2008年08月27日

北の核放棄が暗礁に乗り上げる

 北、核放棄の考えはない - MSN産経ニュース

 国際社会にとって、北朝鮮の核放棄の最大課題は検証・査察問題だが、北朝鮮はこの核心的な問題をに睨んで、早くも強い拒否反応を見せているのだ。検証・査察拒否は、「核放棄」ではなく、「核固持」を意味する。
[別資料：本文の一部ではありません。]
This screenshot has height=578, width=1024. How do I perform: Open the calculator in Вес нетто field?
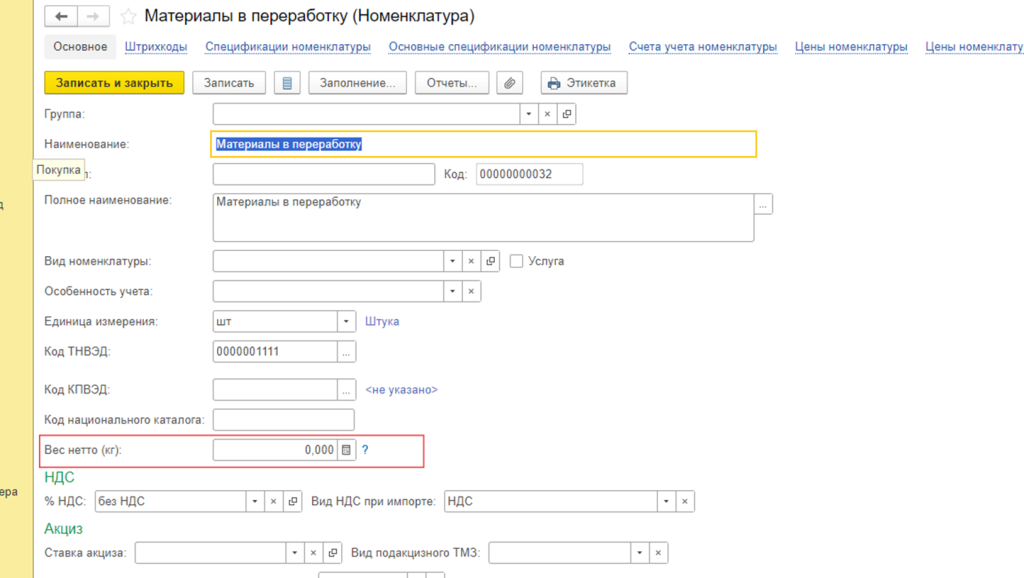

 北朝鮮は、核を放棄すればただの国になって誰も相手にしてくれない事をよく知っている。核放棄は交渉と譲歩ではなく、北朝鮮の“体制変化”でしか実現しない事を改めて思い知らせてくれる動きだ。(ソウル 黒田勝弘) 08/26 19:45


 北朝鮮にとっては、核保有が外交交渉に於ける唯一の武器となっており、核を放棄しない事は当初から分かり切っていた事である。それ故に、6カ国協議が如何に茶番であるかを指摘して来た訳だ。

 国際的常識が通用しない北朝鮮に係わると、ろくな事にはならない。相手にしない事が一番だが、そうも行かないので、「核保有は認めるが、核拡散は許さない」というスタンスで対峙する必要がある。ブッシュ政権も、その事は当初から念頭にあった筈だ。

 日本政府は、「北が核放棄しないなら、核の脅威に晒される日本としては、抑止力としての核保有を考えざるを得ない」という強いメッセージを発するべきであり、その事によって、米中両政府は真剣になって、北に核放棄を迫るだろう。